Revised criteria for Creutzfeldt-Jakob disease improve diagnosis

Revisions to diagnostic criteria for sporadic Creutzfeldt-Jakob disease have led to greater accuracy in both clinical care and surveillance, according to a European study published in JAMA Network Open.

“Accurate diagnosis is essential to exclude potentially reversible conditions that can mimic sCJD [sporadic Creutzfeldt-Jakob disease], which can facilitate appropriate supportive care and prompt public health actions to reduce transmission, as well as support the recruitment to clinical trials,” Neil Watson, MD, of the National CJD Research & Surveillance Unit and Centre for Clinical Brain Sciences at the University of Edinburgh in Scotland, and colleagues wrote.

Researchers sought to evaluate the accuracy of the 2017 International CJD Surveillance Network diagnostic criteria through the retrospective diagnosis of autopsy-confirmed cases of sCJD. They collected data through a 3-year clinicopathological series, from January 2017 to December 2019, using 501 cases of autopsy-confirmed sCJD and 146 cases of alternative neuropathological diagnoses from national surveillance centers in the United Kingdom, France, Germany and Italy. Researchers measured sensitivity and specificity of the revised criteria and diagnostic investigations and performed secondary analyses to assess sCJD subgroups by genotype, pathological classification, disease duration and age.
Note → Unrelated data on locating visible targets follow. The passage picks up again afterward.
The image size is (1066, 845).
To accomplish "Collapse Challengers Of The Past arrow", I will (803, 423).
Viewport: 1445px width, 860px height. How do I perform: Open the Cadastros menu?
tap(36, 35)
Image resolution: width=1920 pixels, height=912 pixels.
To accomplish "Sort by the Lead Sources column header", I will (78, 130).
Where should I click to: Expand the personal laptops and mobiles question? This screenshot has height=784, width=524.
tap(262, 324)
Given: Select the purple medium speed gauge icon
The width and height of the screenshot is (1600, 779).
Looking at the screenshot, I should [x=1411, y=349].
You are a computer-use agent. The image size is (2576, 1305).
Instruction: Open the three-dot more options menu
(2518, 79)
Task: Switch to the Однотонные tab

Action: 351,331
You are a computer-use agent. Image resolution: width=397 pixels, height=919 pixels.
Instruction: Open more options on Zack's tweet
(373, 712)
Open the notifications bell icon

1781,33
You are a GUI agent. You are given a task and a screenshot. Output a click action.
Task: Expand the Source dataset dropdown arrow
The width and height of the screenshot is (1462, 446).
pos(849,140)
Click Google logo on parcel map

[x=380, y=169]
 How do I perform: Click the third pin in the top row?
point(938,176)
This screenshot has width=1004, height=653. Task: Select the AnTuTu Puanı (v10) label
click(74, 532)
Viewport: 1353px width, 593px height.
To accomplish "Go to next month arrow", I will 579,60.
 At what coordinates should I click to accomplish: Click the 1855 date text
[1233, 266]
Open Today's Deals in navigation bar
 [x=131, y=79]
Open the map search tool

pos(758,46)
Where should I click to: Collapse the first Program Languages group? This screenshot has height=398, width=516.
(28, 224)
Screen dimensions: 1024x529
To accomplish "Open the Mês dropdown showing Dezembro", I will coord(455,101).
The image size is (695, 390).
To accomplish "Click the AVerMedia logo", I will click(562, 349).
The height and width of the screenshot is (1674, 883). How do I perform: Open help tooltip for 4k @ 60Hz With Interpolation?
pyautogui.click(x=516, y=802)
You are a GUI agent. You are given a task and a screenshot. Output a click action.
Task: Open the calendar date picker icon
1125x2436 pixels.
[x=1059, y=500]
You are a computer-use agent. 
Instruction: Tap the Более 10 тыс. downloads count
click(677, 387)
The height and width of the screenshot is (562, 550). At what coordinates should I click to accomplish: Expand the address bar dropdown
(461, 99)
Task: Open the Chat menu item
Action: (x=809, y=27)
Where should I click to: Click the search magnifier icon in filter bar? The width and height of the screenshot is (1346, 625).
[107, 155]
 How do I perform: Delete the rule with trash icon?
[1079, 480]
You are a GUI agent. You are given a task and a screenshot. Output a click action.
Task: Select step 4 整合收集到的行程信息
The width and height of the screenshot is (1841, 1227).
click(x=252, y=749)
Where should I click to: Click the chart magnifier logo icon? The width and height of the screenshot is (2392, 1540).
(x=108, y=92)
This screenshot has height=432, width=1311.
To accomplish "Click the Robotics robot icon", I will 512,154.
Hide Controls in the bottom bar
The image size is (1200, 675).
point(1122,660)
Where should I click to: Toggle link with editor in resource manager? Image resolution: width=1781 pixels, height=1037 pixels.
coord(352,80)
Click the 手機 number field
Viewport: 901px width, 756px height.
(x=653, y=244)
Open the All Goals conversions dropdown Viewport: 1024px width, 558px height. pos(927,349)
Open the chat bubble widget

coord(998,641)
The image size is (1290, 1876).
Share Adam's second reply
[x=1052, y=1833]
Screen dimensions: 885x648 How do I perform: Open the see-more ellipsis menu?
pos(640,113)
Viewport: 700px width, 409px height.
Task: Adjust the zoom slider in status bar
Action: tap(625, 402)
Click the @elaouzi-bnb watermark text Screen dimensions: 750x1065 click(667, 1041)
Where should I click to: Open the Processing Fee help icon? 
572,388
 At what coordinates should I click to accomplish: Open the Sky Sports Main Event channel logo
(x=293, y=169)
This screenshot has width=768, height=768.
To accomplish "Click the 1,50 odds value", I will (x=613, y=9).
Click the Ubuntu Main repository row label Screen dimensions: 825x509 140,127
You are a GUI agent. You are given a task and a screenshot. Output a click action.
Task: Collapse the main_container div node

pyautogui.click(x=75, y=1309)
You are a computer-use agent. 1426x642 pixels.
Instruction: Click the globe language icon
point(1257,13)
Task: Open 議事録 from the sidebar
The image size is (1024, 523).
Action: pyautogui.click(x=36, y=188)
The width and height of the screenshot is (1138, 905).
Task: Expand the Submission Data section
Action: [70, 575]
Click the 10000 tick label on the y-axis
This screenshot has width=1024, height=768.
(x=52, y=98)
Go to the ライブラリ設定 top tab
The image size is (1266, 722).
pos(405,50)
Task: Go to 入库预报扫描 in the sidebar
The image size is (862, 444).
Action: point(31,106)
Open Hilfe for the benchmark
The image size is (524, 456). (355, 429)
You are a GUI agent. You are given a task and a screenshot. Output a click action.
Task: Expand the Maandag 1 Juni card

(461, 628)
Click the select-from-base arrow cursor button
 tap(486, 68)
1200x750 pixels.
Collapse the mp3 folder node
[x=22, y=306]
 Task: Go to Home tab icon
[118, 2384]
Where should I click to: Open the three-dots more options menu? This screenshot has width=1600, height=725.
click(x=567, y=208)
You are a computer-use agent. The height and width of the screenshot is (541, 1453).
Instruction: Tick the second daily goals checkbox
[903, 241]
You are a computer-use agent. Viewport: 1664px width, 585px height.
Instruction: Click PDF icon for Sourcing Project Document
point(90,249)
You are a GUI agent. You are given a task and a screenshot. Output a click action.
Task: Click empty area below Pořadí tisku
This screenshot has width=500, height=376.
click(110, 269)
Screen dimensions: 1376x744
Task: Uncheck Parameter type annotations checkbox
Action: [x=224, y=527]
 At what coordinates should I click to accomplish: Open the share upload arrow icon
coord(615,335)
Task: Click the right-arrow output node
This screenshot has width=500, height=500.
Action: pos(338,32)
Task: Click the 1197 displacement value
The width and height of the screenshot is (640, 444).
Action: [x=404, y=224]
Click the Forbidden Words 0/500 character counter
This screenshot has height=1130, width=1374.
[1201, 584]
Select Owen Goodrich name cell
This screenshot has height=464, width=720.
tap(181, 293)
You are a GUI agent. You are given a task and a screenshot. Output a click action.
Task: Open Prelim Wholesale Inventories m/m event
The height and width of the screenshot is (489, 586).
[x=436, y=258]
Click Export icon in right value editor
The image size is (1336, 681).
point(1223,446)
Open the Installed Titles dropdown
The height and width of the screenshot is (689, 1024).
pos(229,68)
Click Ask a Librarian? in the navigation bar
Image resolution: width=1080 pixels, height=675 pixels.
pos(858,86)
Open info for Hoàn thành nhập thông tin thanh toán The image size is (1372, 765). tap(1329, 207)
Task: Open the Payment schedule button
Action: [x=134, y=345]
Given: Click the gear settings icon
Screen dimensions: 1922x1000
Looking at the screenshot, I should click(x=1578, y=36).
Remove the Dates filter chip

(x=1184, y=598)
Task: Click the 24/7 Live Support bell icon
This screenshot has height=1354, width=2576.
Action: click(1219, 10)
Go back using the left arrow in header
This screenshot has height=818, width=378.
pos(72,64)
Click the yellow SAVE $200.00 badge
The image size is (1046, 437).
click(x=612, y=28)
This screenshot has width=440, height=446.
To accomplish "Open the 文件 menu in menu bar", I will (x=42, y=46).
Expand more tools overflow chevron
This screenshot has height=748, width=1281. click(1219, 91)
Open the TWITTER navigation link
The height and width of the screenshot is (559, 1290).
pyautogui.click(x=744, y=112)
Results showed that participants from the sCJD cases cohort were younger than the alternative diagnosis cohort (mean age, 68.8 years vs. 72.8 years; P<.001) and had a longer median duration of the disease (118 days vs. 85 days; P=.002).

Among 223 sCJD cases and 52 alternative cases with a full panel of investigations, sensitivity of revised criteria (97.8%; 95% CI, 94.9-99.3) was increased compared with prior criteria (76.2%; 95% CI, 70.1-81.7) while specificity was unchanged (67.3%; 95% CI, 52.9-79.7 vs. 69.2%; 95% CI, 54.9-81.3). Data also revealed varied sensitivity with genetic and pathological features, disease duration and age.

“A major benefit of rapid and accurate in-life diagnosis is the potential for recruitment to therapeutic trials; challenges to recruitment include short survival, diagnostic latency and rarity of CJD,” Watson and colleagues wrote. “Our results demonstrate that the diagnosis can be made with high confidence during life.”